Do the following statements agree with the text on renaming Jira groups? Answer yes or no for each and quote the deciding words of the text: (a) The steps assume the groups are renamed within the same User Directory. (b) Updating shared edit rights is required for Jira versions earlier than 7.12. (c) When changing User Directories, nested groups from the LDAP to the Jira internal directory are set up automatically.

Exercise text:
>>
The below steps assume you're renaming groups within the same User Directory.
If you're changing User Directories and want to replace the references to one group for another, skip steps 1, 2.1 and 2.2. Nested groups from the LDAP to Jira internal directory should then be configured manually.
1. Rename the group
update
cwd_group
set
group_name = '<NEW_GROUP_NAME>'
, lower_group_name = '<NEW_GROUP_NAME_LOWERCASE>'
where
group_name = '<OLD_GROUP_NAME>'
and group_type = 'GROUP';
2. Update the group name in all entities that are using it
update
cwd_membership
set
parent_name = '<NEW_GROUP_NAME>'
, lower_parent_name = '<NEW_GROUP_NAME_LOWERCASE>'
where
parent_name = '<OLD_GROUP_NAME>'
and membership_type = 'GROUP_USER';
update
cwd_membership
set
child_name = '<NEW_GROUP_NAME>'
, lower_child_name = '<NEW_GROUP_NAME_LOWERCASE>'
, child_id = <NEW_GROUP_ID>
where
child_name = '<OLD_GROUP_NAME>'
and membership_type = 'GROUP_GROUP';
update
notification
set
notif_parameter = '<NEW_GROUP_NAME>'
where
notif_parameter = '<OLD_GROUP_NAME>'
and notif_type = 'Group_Dropdown';
update
schemeissuesecurities
set
sec_parameter = '<NEW_GROUP_NAME>'
where
sec_parameter = '<OLD_GROUP_NAME>'
and sec_type = 'group';
update
schemepermissions
set
perm_parameter = '<NEW_GROUP_NAME>'
where
perm_parameter = '<OLD_GROUP_NAME>'
and perm_type = 'group';
update
sharepermissions
set
param1 = '<NEW_GROUP_NAME>'
where
param1 = '<OLD_GROUP_NAME>'
and sharetype = 'group';
Note: Updating shared edit rights is required only for Jira 7.12, or later. Earlier versions don't allow to share edit rights for filters and dashboards.
update
filtersubscription
set
groupname = '<NEW_GROUP_NAME>'
where
groupname = '<OLD_GROUP_NAME>';
update
jiraaction
set
actionlevel = '<NEW_GROUP_NAME>'
where
actionlevel = '<OLD_GROUP_NAME>';
update
worklog
set
grouplevel = '<NEW_GROUP_NAME>'
where
grouplevel = '<OLD_GROUP_NAME>';
update
searchrequest
set
groupname = '<NEW_GROUP_NAME>'
where
groupname = '<OLD_GROUP_NAME>';
update
projectroleactor
set
roletypeparameter = '<NEW_GROUP_NAME>'
where
roletypeparameter = '<OLD_GROUP_NAME>'
and roletype = 'atlassian-group-role-actor';
update
globalpermissionentry
set
group_id = '<NEW_GROUP_NAME>'
where
group_id = '<OLD_GROUP_NAME>';
update
licenserolesgroup
set
group_id = '<NEW_GROUP_NAME_LOWERCASE>'
where
group_id = '<OLD_GROUP_NAME_LOWERCASE>';
update
customfieldvalue
set
stringvalue = '<NEW_GROUP_NAME>'
where
stringvalue = '<OLD_GROUP_NAME>'
and customfield in
(
select
id
from
customfield
where
customfieldtypekey in (
'com.atlassian.jira.plugin.system.customfieldtypes:multigrouppicker'
, 'com.atlassian.jira.plugin.system.customfieldtypes:grouppicker'
)
<<
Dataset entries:
>>
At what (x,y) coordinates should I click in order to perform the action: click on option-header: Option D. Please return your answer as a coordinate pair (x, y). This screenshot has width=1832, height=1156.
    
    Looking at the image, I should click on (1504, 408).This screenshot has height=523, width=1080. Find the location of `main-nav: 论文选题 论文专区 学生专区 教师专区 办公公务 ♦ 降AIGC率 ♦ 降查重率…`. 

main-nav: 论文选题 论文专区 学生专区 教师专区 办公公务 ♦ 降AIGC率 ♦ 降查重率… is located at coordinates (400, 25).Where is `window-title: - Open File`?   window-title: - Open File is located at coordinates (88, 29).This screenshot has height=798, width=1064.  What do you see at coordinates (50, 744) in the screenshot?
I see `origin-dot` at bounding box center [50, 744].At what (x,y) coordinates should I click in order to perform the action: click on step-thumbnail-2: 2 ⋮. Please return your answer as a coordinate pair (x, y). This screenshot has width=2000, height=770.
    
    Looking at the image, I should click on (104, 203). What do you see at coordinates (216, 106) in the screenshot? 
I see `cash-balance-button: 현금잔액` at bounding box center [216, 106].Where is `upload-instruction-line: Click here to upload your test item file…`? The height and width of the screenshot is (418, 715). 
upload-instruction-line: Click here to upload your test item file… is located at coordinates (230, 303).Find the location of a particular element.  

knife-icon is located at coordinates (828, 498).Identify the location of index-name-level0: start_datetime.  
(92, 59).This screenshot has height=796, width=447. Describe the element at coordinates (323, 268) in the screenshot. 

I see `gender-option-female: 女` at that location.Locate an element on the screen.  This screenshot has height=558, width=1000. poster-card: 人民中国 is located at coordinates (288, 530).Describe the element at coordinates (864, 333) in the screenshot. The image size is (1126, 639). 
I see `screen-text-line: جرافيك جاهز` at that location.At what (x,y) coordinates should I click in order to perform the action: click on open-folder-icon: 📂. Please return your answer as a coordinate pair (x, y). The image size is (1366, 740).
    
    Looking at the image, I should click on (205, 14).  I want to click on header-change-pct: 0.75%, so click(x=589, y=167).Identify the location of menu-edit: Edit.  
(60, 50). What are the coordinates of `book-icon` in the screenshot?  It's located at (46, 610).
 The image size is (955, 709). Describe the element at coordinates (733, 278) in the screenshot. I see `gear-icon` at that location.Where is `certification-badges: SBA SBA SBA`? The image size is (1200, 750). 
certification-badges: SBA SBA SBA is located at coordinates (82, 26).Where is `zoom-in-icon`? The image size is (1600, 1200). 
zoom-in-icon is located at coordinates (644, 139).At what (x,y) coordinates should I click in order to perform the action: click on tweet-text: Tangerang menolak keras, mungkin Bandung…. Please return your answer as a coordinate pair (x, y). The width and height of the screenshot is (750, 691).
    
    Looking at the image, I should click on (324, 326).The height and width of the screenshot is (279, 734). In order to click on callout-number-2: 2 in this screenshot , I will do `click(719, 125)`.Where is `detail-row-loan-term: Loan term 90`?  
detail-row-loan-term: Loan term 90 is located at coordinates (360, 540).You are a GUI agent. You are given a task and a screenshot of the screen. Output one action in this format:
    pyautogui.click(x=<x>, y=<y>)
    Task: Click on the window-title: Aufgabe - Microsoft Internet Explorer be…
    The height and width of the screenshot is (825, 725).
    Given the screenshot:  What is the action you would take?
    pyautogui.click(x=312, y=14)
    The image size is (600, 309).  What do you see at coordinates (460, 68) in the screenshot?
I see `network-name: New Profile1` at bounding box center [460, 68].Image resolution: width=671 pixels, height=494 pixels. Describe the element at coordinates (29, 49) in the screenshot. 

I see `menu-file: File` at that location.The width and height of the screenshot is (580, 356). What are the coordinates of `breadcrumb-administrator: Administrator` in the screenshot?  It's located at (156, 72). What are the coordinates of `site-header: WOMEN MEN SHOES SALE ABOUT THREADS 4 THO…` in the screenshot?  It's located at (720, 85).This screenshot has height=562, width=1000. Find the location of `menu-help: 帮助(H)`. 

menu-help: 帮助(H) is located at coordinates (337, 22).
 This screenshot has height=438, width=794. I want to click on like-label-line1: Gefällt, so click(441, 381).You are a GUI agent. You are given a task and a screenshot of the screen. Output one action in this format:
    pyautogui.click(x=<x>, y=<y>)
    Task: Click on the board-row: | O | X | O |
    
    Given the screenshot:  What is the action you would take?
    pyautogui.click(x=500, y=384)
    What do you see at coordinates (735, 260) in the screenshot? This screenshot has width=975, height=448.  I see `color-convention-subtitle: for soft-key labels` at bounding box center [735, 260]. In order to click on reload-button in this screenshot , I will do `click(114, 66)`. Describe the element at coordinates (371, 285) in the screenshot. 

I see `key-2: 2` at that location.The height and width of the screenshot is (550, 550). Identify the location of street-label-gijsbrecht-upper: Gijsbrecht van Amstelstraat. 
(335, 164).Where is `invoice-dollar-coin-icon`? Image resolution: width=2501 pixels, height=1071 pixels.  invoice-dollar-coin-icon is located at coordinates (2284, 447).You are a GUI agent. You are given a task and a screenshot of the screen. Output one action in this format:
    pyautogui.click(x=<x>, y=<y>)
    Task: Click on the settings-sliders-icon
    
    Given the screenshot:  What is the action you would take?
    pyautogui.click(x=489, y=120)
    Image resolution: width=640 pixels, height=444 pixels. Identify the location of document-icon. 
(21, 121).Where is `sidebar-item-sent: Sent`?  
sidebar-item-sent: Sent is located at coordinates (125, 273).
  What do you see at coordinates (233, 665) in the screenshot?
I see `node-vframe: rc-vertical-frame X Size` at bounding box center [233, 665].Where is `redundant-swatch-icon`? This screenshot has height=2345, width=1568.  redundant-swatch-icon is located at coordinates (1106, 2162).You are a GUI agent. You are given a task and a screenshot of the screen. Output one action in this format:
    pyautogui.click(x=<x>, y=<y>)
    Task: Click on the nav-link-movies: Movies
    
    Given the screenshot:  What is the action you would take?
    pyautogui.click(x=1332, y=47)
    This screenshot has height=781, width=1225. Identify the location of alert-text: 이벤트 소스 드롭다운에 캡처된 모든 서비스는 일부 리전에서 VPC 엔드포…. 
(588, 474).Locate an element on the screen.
<<
Solution to this exercise:
(a) Yes: "The below steps assume you're renaming groups within the same User Directory."
(b) No: "Updating shared edit rights is required only for Jira 7.12, or later."
(c) No: "Nested groups from the LDAP to Jira internal directory should then be configured manually."